Saved data entries →
□ □ □ □ □

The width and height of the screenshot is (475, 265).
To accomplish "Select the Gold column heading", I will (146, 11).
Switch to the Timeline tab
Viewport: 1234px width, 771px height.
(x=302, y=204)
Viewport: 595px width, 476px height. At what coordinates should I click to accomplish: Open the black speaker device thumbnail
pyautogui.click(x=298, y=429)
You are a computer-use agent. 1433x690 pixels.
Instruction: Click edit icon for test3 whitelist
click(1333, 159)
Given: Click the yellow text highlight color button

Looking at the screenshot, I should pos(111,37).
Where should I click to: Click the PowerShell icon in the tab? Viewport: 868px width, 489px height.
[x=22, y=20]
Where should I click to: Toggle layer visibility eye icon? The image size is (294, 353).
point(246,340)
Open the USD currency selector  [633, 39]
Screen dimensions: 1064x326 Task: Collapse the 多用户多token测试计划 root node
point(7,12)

□ □ □ □ □

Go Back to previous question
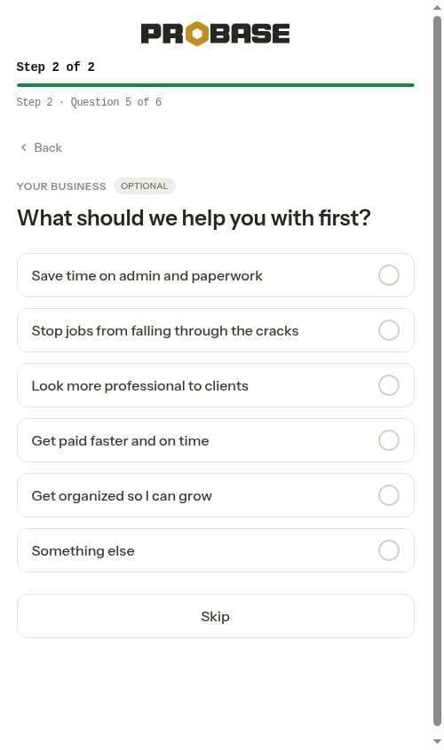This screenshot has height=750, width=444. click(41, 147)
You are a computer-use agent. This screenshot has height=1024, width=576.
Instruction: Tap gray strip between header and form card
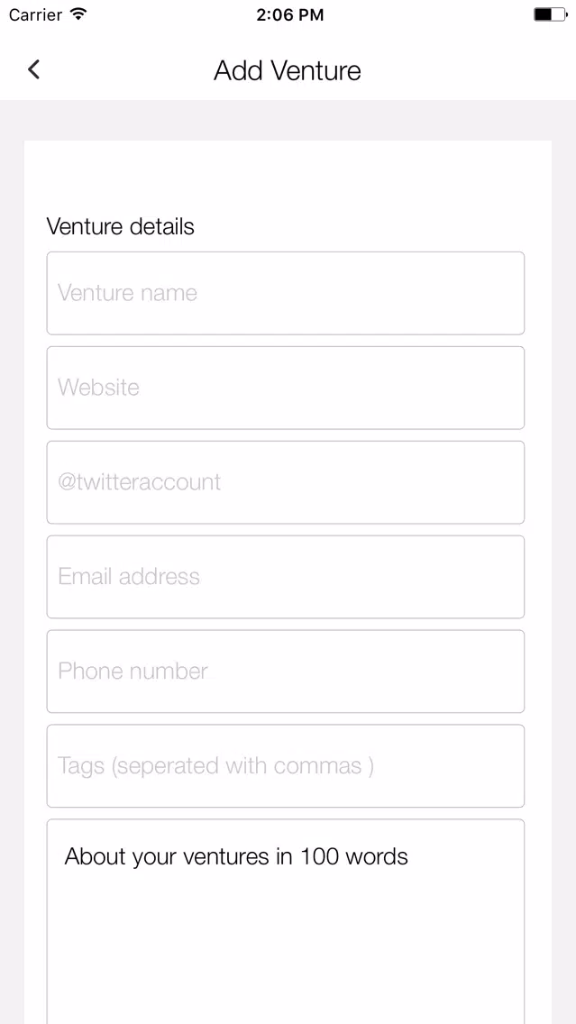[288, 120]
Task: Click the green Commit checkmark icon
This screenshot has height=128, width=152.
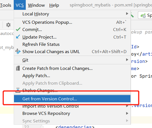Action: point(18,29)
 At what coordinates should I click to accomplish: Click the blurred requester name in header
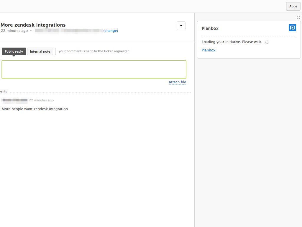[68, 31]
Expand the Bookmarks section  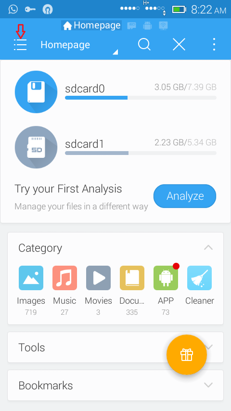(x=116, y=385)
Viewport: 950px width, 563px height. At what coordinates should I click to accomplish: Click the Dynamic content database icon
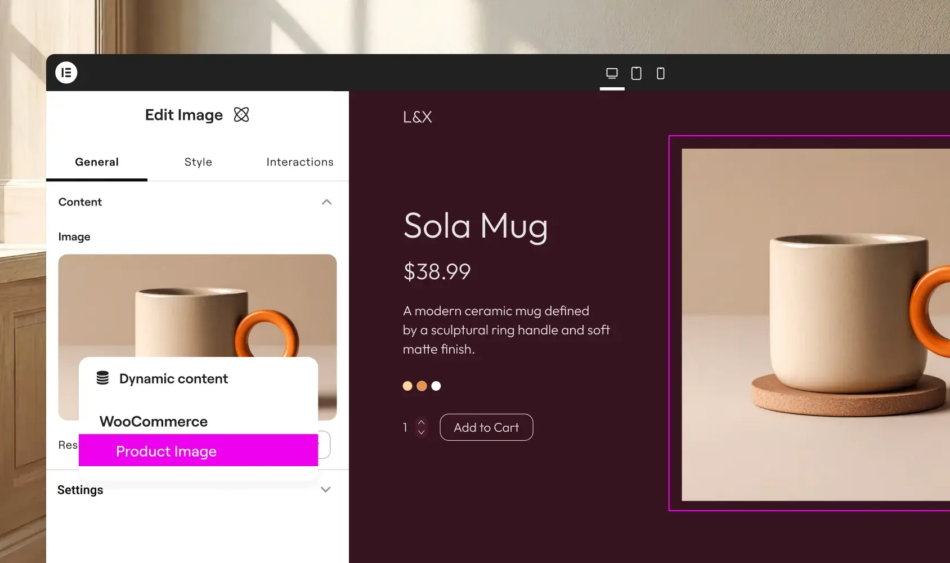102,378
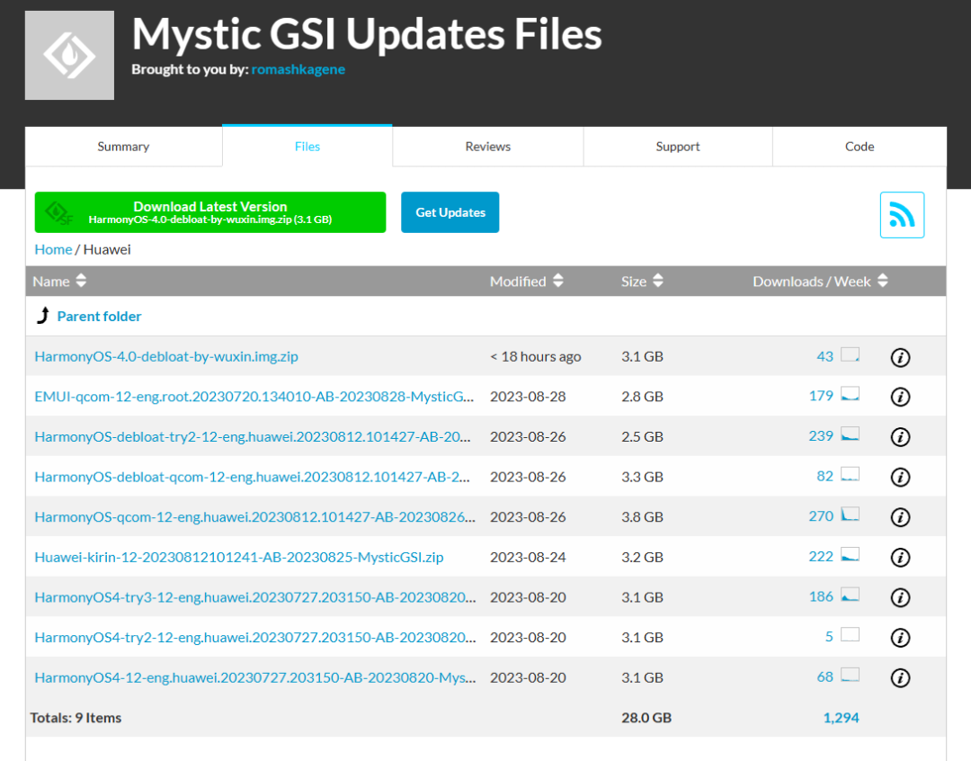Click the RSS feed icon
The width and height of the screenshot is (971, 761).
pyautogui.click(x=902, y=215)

□ □ □ □ □

GOAL OF THE EXERCISE →
Scan the records above and show every line in which the word "computer" occurs.

SOLUTION BELOW →
You are a computer-use agent. 1433x690 pixels.
You are a computer-use agent. This screenshot has height=1024, width=576.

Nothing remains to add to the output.